Most Surprising Game of 2005
Call of Duty 2


I went into Call of Duty 2 slightly bored before I’d even started playing. ‘There you go again,’ I sighed, Reaganesque in my wisdom as I watched the install complete. Less than an hour later, I was like a little kid discovering his first shooter. That’s what guys like Infinity Ward do; they take the ‘jaded’ out of a jaded gamer.

Now that multiplayer is doing so much of the heavy lifting for shooters, it’s easy to forget how well a bit of good old fashioned scripting works. Call of Duty 2 is a perfect storm of noise, effects, scripting, and flexibility that manages to balance it all just right. It hasn’t been done this well in a long time.

It’s also a reminder why innovation is dead, as disingenuously dismayed observers will note from time to time. It’s dead because we don’t need it, and we really never did. Not every game needs to be Darwinia, or Deus Ex, or Guitar Hero, or Katamari Damacy. Innovation sits in its niche -- moribund or overlooked or dead, whatever you want to call it -- until it hits it big, at which point, it’s no longer innovation. Remember when the original Half-Life was innovative?

Otherwise, the same old stuff is just fine when it works and it’s Quake 4 or Serious Sam II when it doesn’t work. But “same old” has a proven track record. People know how to do it and sometimes they even know how to improve it, as Infinity Ward has done slightly and surprisingly sufficiently with Call of Duty 2.
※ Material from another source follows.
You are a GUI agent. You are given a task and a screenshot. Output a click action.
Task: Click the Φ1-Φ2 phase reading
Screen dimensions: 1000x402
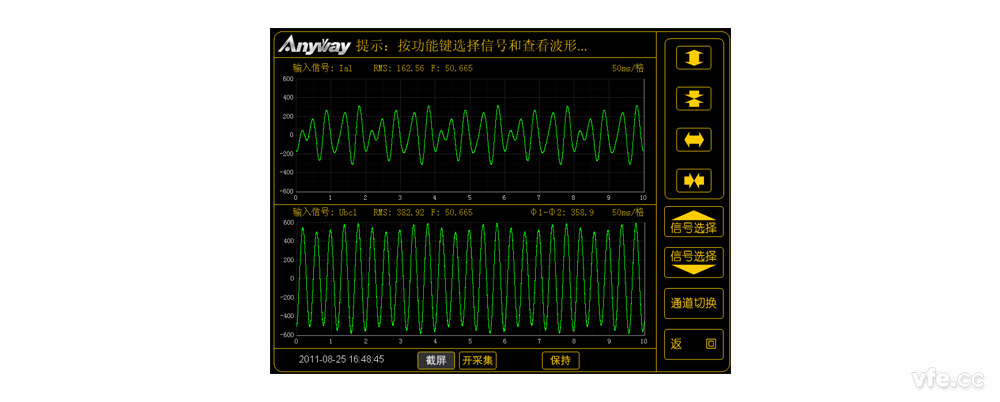pos(562,213)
From my Yahoo review: Infinity Ward is unabashed about their sources, and obviously inspired by them as well. At the end of their D-Day mission, they replay a bit of Reagan's famous "Boys of Point du Hoc" speech, written by Peggy Noonan and commemorating the 40th anniversary of D-Day in 1984. And because you just played the mission, it's clear that Infinity Ward used the speech as a basis for their level design. It's enough to make you want to play it a second time, which is high praise considering you've probably played D-Day, or some variation thereof, 10 or 20 times. And this is the crux of what makes Call of Duty 2 work. When something is this well done, just because you've seen it all before doesn't mean it's not worth seeing again.